Lord, I hold this veil as holy in my hands;
never, I pray you, take it away from me.
Miriam Speaks from the Desert
Miriam was leprous, as white as snow.
In your eyes, Lord, I was once
beautiful, a small Hebrew slave girl
hidden in the reeds, dark eyes watchful
until I sprang into the sunlight
and spoke boldly to pharaoh’s daughter.
You gazed on me, raised me up
as prophetess, made me a fiery dancer,
stirring the women to frenzied praise of you.
Now you fling me into this blazing desert,
my eyes, mouth, lips scorched by the sun—
because I spoke one rash word against Moses.
The sun lacerates my suffering flesh,
yet your wrath stings me far worse
than putrid leprosy or exile in the desert.
You terrify me, yet I dare show you a heart
riven by anger—do you forget that I love you, Lord?
The desert is silent. The women stay shut away
in the camp, no dancing, no songs, no sound;
my burning feet sink ever deeper into the sand.
You speak to Moses mouth to mouth, I know,
but to me you whispered—I heard you clearly say:
Beloved. Lord, call me back to dance for you again.
Zipporah: To My Husband Moses, 1
Surely you are a bridegroom of blood to me.
I was named for the gentlest of birds,
a delicate sparrow soft and slight of wing,
until that night I came to you, trembling,
heart in a flutter, gift of my father Jethro.
You were a stranger cloaked in whispers
of bloody hands, yet at your first touch,
desire streaked through my frightened breast,
and all the fields of Midian turned to gold.
When we set out for Egypt at God’s call,
husband, your face darkened with rage and fear;
my compassion flowed as milk from my breasts,
I stooped, grabbed a sharp stone, bloodied my son,
cast off his infant’s foreskin—to save you,
stave off the Lord's anger, my blood-bridegroom.

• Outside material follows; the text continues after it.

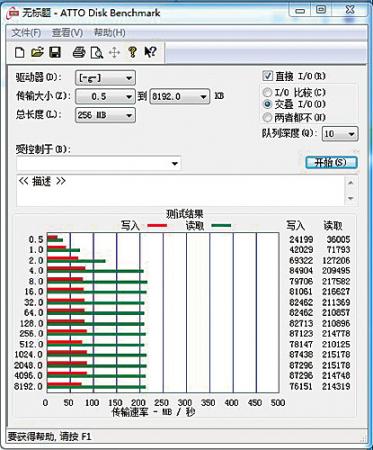Select the 两者都不 radio option
This screenshot has height=450, width=373.
click(x=267, y=117)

Zipporah:To My Husband Moses, 2
You charged on for God; I was wrenched away,
a sorrowing bird in my father’s house,
till at length of years he brought me back
to your triumph: burnt offerings, feasts, laughter,
blaze of bonfires, and I waited in shadows,
trembling as a young girl. You appeared, eyes
liquid, carried me to a dark sea where we drank
deeply of each other for a timeless moment.
Banished again to wilderness years in Midian,
restless and worn I have roamed the endless fields,
hearing even this in the winds: a woman, Ethiopian;
gaunt with age and heart sickness, I do not believe.
Moses, my body knows you in your depths, answers
your rage and love and sorrow: I am your wife forever.